■ **Saved entries**:
═══
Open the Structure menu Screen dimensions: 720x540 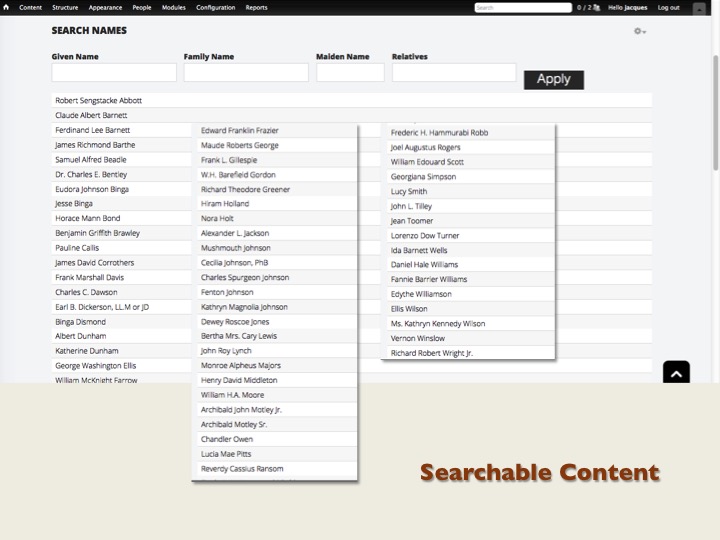click(65, 7)
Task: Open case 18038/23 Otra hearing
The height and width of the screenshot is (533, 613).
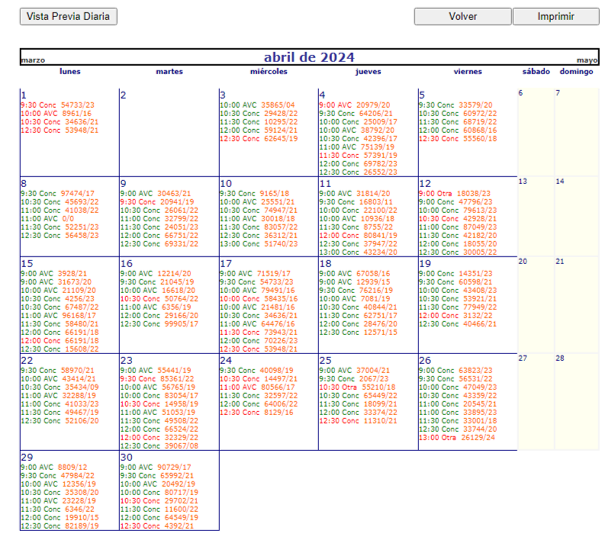Action: tap(473, 194)
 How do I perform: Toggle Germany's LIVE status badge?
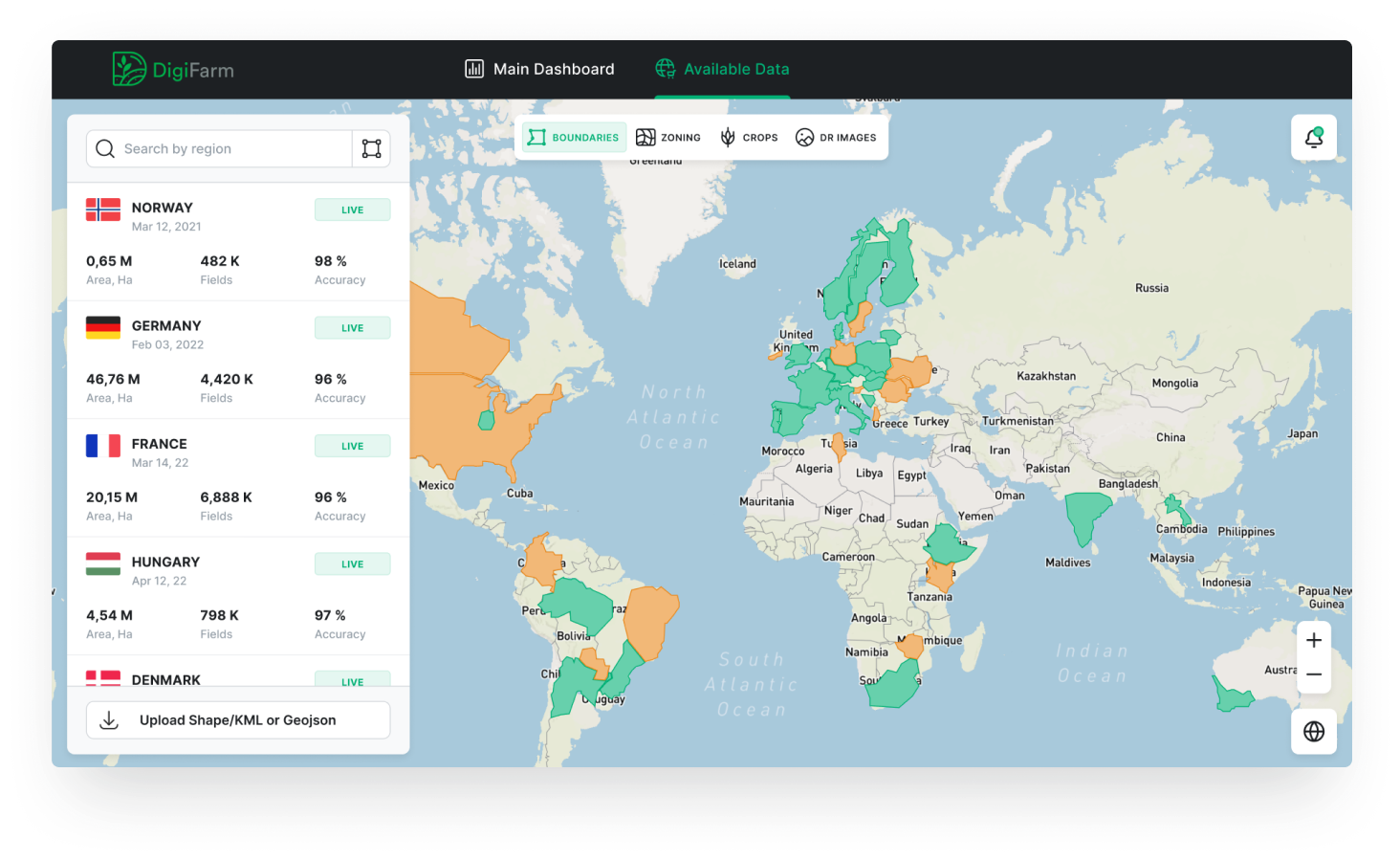coord(352,327)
═══
■ **What to do**: From the line with "The height and" to the last line above, restate each line word for word, but skip the pictures.

■ **Written answer**:
The height and width of the screenshot is (533, 613).
Action: tap(473, 194)
 How do I perform: Toggle Germany's LIVE status badge?
coord(352,327)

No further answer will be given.